The Moolah includes tycoons who care about nothing but themselves. New Yorkers like Leon Cooperman, Californians like Peter Thiel, Texas resource billionaires like the Kochs. They have bought up much of our media industry.
There have always been such people. They backed Andrew Mellon’s hard money policy in the 1920s. Many cozied up to Hitler himself. The marks of Ford, GM, and IBM were all over the German war machine, and all over the Holocaust.
The Mullahs are evangelical Christians who see Trump as the culmination of their policy dreams. They want a Fundamentalist State. They expect the Spanish Inquisition. They believe government can force people to act as they want, even think what they tell them to think.
Hitler’s ideologies were burned away after the War, but they were powerful in their time. They were also made in America. Slavery and Jim Crow are the Holocaust. The genocide of the Indians made Lebensraum. Eugenics was an American invention.
In 1933, black Americans were still being lynched, not just hung until dead but castrated, tortured, and burned alive. Not just strong black men, either, but women and children as well, throughout the South. Anti-semitism was also alive in the America of the 1930s. The idea of “improving the race” by “sterilizing the weak” was a thing. Here.
Others were willfully blind. Bankers lent to Hitler even while telling FDR he was bankrupting the U.S. They took the profits of hard money and put them in Deutschmarks. This “America First” attitude remained powerful right until Pearl Harbor. To read most historians, we’re just lucky the carriers weren’t in port when the Japanese attacked. The Man in the High Castle might have been a documentary.
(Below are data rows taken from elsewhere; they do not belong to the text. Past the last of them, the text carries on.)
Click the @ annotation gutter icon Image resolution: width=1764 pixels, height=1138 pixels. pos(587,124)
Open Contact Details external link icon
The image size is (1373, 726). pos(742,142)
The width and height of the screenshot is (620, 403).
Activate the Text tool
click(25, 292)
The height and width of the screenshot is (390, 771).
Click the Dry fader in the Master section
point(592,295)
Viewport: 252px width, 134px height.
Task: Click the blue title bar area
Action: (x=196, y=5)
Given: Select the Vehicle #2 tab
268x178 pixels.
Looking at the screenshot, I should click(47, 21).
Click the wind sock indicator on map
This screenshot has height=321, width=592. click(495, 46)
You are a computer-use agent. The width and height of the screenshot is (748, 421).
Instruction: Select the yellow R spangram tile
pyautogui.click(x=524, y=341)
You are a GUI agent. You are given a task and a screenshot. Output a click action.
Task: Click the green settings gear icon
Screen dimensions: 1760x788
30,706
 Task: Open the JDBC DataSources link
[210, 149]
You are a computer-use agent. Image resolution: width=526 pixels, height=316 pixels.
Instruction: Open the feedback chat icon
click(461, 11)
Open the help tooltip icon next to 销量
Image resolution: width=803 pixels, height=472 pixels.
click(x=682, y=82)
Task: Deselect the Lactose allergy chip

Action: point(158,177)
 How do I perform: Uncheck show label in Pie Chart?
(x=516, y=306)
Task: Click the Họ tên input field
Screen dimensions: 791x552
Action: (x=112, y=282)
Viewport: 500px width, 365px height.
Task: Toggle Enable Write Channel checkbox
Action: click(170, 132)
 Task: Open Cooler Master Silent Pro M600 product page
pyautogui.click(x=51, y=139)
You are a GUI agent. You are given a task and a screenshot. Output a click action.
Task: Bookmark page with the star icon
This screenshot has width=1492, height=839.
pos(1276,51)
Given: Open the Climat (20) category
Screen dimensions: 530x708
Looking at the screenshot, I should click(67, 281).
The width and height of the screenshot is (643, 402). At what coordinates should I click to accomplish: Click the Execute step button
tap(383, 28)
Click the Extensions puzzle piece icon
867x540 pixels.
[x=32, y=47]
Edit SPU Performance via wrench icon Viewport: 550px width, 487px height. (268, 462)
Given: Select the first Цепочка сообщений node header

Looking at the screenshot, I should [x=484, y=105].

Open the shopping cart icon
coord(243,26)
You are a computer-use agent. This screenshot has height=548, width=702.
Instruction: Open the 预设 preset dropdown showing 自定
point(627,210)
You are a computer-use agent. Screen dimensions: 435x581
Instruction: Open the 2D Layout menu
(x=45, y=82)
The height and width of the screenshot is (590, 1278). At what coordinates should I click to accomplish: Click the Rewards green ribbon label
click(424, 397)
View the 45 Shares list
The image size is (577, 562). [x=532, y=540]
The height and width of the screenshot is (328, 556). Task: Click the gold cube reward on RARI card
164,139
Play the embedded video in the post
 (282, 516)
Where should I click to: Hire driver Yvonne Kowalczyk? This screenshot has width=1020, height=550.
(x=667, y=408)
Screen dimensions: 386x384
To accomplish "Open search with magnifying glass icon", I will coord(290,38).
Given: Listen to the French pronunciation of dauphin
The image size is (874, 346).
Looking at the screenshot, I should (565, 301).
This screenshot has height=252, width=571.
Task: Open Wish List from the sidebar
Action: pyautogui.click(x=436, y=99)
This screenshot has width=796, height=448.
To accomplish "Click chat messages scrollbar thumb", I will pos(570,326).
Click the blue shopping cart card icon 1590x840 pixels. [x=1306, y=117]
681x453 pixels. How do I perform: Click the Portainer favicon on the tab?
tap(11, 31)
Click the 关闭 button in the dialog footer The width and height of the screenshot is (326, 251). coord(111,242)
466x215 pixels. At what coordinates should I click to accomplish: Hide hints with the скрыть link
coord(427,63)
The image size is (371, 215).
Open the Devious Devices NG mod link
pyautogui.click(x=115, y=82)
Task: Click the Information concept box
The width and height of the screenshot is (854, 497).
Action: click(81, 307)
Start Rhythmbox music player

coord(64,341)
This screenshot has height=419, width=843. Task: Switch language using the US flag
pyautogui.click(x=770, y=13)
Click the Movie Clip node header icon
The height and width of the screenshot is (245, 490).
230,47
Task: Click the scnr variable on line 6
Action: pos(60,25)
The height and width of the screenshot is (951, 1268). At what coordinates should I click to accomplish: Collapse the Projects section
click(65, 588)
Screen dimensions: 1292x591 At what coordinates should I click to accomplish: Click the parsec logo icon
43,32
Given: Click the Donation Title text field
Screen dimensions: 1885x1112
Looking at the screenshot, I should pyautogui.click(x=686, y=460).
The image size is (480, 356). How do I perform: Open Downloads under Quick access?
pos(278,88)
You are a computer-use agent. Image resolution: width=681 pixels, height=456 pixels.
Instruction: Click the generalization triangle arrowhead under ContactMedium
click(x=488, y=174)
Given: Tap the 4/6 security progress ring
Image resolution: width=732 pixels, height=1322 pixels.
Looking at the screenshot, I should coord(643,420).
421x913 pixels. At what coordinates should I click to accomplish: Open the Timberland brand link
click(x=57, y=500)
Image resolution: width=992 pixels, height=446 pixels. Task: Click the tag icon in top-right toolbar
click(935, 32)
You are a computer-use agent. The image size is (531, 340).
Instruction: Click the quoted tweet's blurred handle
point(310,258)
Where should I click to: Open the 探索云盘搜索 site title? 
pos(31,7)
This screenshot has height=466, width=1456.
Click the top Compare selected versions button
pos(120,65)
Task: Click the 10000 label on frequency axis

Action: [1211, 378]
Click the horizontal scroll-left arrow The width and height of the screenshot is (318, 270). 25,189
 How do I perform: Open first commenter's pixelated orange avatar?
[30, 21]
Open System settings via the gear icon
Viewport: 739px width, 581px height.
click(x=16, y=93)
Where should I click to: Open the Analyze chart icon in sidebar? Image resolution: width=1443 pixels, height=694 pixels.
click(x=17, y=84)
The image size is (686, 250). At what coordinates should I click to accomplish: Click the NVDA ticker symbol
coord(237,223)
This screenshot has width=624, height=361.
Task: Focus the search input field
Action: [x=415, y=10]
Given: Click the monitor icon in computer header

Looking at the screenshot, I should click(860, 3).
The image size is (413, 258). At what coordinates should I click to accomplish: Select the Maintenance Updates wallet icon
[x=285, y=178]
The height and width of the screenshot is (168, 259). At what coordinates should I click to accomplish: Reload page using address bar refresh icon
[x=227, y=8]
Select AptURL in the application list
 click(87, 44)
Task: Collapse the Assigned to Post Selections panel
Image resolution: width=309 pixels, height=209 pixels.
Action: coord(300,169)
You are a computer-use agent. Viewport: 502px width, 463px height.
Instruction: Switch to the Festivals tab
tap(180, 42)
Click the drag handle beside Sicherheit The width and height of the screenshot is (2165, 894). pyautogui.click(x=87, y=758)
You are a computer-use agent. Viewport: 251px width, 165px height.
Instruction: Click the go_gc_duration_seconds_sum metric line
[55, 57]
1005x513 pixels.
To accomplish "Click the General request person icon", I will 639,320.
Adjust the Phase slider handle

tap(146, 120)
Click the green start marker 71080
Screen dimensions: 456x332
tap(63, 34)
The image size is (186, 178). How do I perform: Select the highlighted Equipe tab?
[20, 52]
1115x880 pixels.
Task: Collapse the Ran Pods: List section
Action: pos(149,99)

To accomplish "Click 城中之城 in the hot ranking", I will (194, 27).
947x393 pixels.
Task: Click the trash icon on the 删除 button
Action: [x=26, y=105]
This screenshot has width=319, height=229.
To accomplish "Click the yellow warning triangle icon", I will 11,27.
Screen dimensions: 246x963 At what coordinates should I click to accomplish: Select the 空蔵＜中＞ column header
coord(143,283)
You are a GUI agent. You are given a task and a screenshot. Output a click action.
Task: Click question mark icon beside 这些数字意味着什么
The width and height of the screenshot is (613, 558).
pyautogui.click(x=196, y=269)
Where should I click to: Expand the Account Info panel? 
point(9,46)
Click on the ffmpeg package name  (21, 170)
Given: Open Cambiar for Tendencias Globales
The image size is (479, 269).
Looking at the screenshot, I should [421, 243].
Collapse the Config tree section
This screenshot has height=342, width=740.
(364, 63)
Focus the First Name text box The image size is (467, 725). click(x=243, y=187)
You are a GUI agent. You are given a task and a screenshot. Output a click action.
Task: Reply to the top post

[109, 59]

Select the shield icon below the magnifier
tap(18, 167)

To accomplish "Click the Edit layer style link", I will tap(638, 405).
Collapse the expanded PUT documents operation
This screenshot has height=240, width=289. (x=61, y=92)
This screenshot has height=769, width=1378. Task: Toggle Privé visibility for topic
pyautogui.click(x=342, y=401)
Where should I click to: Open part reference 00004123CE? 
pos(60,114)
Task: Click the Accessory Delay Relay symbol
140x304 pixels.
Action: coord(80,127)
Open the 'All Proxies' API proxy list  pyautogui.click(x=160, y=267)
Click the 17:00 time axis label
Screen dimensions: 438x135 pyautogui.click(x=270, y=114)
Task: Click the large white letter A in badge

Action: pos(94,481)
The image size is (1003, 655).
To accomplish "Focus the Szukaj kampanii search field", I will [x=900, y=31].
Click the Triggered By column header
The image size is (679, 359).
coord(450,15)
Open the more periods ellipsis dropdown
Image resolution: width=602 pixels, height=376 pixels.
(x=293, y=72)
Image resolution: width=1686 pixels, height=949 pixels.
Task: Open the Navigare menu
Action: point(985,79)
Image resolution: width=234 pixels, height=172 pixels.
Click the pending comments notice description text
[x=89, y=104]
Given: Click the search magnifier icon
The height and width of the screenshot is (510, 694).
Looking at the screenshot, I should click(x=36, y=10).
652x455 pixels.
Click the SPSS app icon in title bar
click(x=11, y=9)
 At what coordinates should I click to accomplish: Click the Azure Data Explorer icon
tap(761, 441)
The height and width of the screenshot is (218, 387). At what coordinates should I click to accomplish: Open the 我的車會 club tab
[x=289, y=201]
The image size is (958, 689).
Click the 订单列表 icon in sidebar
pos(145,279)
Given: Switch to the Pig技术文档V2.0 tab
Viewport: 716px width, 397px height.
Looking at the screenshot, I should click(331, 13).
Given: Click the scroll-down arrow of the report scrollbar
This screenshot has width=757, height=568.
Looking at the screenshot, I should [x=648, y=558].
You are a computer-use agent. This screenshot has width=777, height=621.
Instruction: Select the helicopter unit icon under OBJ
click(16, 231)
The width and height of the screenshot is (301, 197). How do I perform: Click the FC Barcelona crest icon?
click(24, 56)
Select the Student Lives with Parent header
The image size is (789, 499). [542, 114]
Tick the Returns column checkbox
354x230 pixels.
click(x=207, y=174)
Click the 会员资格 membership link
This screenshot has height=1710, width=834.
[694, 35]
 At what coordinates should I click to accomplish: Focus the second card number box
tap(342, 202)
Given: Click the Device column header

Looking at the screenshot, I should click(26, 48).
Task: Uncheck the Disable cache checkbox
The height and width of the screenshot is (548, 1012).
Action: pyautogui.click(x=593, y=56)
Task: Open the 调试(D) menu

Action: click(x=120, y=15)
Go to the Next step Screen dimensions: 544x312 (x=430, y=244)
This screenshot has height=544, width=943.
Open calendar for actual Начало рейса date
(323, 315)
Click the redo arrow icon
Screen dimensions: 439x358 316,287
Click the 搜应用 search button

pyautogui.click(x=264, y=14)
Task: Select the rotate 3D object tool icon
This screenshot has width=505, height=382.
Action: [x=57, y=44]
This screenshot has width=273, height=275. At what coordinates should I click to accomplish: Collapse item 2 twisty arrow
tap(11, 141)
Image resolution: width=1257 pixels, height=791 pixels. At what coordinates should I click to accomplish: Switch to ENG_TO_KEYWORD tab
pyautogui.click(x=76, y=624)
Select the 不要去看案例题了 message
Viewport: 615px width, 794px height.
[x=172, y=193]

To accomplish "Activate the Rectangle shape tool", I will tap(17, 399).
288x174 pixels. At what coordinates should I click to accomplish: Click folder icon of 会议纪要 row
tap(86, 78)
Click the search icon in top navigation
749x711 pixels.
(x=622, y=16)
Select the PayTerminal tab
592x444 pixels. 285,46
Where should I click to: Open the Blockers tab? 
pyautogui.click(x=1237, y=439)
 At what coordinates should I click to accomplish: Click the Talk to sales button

Americans like Charles Lindbergh, and Father Coughlin, had policy reasons for turning a blind eye. They didn’t see the whole Holocaust. They ignored what they did see because it didn’t fit into the picture of larger aims.
In America today, liberals write with horror about how firm the “Trump base” is. They ignore the fact that racism has always existed here, that anti-semitism has always existed, that the lesser angels of bigotry and hatred of “the other” have been as free to grow here as our better angels. When they were kept in check, as they seemed to be during the Obama years, we laughed at them. Even Barack Obama and Joe Biden seem to feel that, if shown the error of their ways, Republicans will be nice again.
This is a delusion. The war among our angels is the story of America. We’ve excused coups, land grabs, and the systematic abuse of entire peoples as collateral damage in the name of “freedom.” Don’t believe me? Read a Texas history book.
After the war, we break out the old nostrums. “For ignorance and fanaticism is ever busy and needs feeding.”
In times of peace we say these things with an air of self-satisfaction, as if it’s something from the past, as if truth will automatically overcome lies. Then we wait, until change overtakes us, and the lesser angels re-emerge.
Here’s the bigger problem. Moore’s Law tells us that change is going to keep overtaking us, faster and faster, and that if we don’t do a better job of adapting, we’ll all die.
The lesson here is that you must fight for truth, in all sorts of ways, and every day, or it will be lost.
If our children learn nothing else from the Trump era, make sure they learn this.